# [Exercise description]
Pictures stay out; everything else in the listing below is to be restated word for word.

# [Input]

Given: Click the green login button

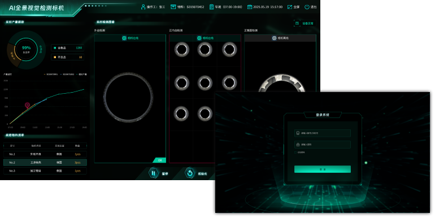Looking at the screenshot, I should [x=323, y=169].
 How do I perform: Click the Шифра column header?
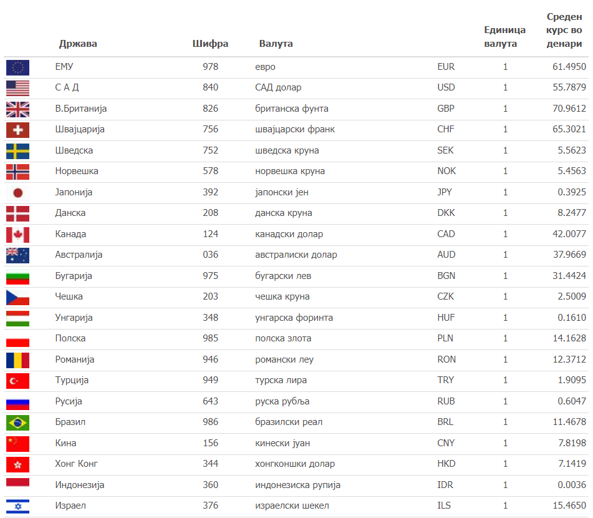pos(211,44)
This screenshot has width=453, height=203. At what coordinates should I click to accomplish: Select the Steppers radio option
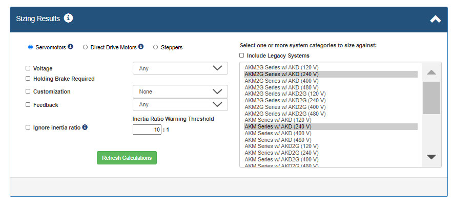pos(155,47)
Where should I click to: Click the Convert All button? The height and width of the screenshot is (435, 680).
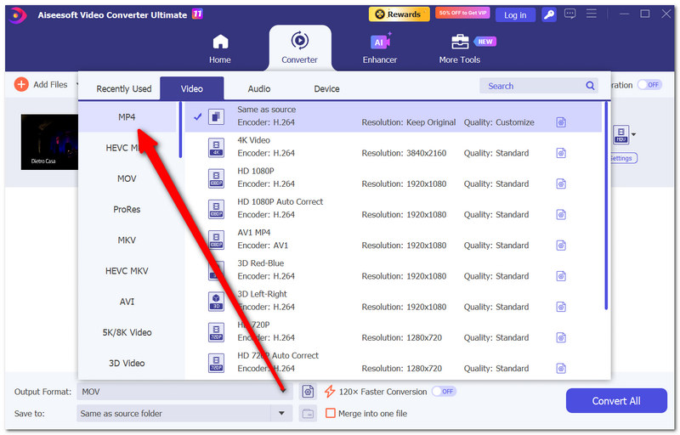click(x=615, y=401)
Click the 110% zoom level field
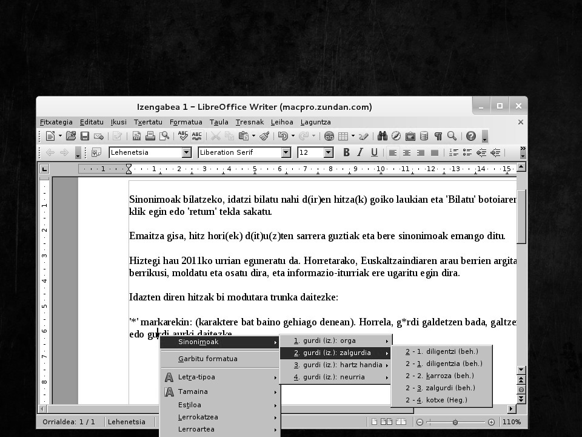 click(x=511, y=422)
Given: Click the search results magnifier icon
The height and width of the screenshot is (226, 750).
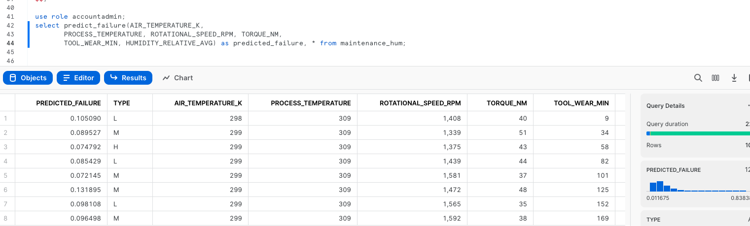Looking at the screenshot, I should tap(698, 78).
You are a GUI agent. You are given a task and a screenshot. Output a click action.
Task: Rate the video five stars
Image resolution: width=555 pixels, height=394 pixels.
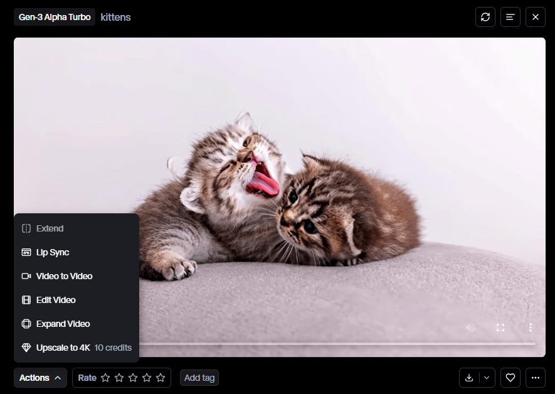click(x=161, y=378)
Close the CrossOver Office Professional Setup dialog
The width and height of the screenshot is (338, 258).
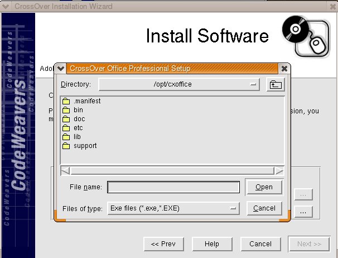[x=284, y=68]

# [Expected answer]
Given: Click the green login button

Looking at the screenshot, I should [x=323, y=169].
 How do I perform: Click the Шифра column header?
pos(211,44)
This screenshot has width=453, height=203. At what coordinates should I click to accomplish: Select the Steppers radio option
pos(155,47)
Where should I click to: Click the Convert All button? The height and width of the screenshot is (435, 680).
click(x=615, y=401)
Click the 110% zoom level field
 click(x=511, y=422)
Given: Click the search results magnifier icon
The height and width of the screenshot is (226, 750).
Looking at the screenshot, I should tap(698, 78).
You are a GUI agent. You are given a task and a screenshot. Output a click action.
Task: Rate the video five stars
Image resolution: width=555 pixels, height=394 pixels.
click(x=161, y=378)
Close the CrossOver Office Professional Setup dialog
The width and height of the screenshot is (338, 258).
[x=284, y=68]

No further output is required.